N1GE 6 - Monitoring the qmaster
With the update 7 of the N1GE 6 software we added a new switch to monitor the qmaster. The qmaster monitoring allows to get statistics on each thread displaying what they have been busy with and how much time they spend on it. There are two switches to control the statistic output:
% qconf -mconf
qmaster_params Monitor_Time=0:0:20 LOG_Monitor_Message=1
Specifies the time interval when the monitoring information should be printed. The monitoring is disabled per default and can be enabled by specifying an interval. The monitoring is per thread and is written to the messages file or displayed by the "qping -f" command line tool.
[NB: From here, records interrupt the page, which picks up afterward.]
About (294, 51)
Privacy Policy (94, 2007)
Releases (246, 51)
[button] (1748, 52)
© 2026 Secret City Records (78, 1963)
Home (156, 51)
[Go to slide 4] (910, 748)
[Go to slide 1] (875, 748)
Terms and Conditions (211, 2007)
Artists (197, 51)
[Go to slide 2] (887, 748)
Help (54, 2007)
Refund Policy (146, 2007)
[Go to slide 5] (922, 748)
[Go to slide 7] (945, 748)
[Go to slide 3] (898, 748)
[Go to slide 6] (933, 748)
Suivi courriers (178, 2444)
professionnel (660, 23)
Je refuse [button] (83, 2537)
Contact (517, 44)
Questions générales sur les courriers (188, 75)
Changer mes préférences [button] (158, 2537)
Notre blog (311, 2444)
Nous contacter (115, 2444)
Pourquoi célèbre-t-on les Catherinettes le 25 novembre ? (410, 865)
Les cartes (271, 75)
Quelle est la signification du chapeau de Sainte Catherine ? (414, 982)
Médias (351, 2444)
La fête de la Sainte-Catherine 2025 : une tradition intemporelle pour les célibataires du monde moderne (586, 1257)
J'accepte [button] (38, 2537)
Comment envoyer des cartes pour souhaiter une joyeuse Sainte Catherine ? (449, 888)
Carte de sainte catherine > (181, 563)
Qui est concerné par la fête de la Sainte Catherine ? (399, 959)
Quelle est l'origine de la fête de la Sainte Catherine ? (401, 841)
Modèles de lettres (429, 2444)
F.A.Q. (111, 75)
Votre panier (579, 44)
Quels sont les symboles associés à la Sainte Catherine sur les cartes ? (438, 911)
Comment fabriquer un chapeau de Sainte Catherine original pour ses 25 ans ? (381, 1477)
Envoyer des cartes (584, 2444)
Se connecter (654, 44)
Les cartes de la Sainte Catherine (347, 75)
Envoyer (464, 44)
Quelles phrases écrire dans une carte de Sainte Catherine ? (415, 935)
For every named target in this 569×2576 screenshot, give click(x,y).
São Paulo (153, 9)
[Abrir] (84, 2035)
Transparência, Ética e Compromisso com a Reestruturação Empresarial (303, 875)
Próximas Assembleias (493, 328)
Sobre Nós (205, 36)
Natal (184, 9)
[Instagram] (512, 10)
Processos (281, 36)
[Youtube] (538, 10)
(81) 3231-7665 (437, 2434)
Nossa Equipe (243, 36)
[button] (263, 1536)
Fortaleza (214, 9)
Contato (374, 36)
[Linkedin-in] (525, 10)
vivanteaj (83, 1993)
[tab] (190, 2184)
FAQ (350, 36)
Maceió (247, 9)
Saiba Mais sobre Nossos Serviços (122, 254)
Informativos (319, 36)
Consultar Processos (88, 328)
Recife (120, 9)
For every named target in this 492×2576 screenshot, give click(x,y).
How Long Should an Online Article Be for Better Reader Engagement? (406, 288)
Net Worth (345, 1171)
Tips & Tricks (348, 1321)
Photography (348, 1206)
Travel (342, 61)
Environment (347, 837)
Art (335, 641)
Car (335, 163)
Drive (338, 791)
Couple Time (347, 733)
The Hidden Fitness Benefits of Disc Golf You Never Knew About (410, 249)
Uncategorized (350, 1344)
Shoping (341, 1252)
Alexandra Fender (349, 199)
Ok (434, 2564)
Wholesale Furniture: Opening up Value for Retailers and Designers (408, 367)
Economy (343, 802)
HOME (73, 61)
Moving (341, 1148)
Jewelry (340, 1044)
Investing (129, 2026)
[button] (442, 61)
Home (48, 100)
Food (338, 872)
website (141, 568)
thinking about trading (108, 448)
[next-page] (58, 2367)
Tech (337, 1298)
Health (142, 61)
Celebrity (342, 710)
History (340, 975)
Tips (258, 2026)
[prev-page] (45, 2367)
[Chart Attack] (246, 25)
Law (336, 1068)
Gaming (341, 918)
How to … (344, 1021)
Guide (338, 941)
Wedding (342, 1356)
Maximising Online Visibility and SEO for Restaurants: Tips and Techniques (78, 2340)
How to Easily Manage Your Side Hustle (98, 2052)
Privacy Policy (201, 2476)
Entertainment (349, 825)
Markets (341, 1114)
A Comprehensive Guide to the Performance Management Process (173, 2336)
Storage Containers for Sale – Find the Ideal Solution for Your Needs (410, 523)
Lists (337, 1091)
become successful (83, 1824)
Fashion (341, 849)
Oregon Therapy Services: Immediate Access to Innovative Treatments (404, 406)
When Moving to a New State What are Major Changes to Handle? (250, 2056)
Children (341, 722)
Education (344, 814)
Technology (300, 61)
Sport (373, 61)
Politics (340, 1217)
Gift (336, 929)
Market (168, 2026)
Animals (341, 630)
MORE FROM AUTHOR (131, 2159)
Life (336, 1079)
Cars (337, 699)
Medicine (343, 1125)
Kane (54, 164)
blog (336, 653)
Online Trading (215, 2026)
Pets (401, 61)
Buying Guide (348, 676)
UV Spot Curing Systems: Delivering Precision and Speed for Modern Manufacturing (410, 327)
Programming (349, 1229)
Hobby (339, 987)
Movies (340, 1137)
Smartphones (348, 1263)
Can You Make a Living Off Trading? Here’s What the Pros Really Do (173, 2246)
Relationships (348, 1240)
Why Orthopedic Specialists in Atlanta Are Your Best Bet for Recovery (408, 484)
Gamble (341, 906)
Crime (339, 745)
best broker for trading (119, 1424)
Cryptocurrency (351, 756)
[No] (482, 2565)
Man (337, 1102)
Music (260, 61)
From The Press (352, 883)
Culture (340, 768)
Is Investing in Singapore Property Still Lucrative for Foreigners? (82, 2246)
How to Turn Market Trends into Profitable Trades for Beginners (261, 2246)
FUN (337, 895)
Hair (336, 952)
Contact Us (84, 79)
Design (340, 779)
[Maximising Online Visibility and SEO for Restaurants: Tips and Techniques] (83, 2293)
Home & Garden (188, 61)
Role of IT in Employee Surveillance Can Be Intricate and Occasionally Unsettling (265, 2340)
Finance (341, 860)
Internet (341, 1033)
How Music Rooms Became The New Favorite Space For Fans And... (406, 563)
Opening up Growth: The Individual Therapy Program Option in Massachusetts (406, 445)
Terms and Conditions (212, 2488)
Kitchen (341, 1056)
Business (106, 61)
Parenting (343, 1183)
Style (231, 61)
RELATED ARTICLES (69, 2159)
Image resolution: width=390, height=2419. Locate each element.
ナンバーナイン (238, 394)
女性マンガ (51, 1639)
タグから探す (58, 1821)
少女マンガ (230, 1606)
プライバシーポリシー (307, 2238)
Example: MONITOR_TIME=0:0:10 generates the monitoring information most likely every 10 seconds and prints it. The specified time is a guideline and not a fixed interval. The used interval is printed and can be everything between 9 seconds and 20 in this example.
The monitoring information is logged into the messages files per default. In addition it is provided for qping and can be requested by it. The messages files can become quite big, if the monitoring is enabled all the time, therefore this switch allows to disable the logging into the messages files and the monitoring data will only be available via "qping -f".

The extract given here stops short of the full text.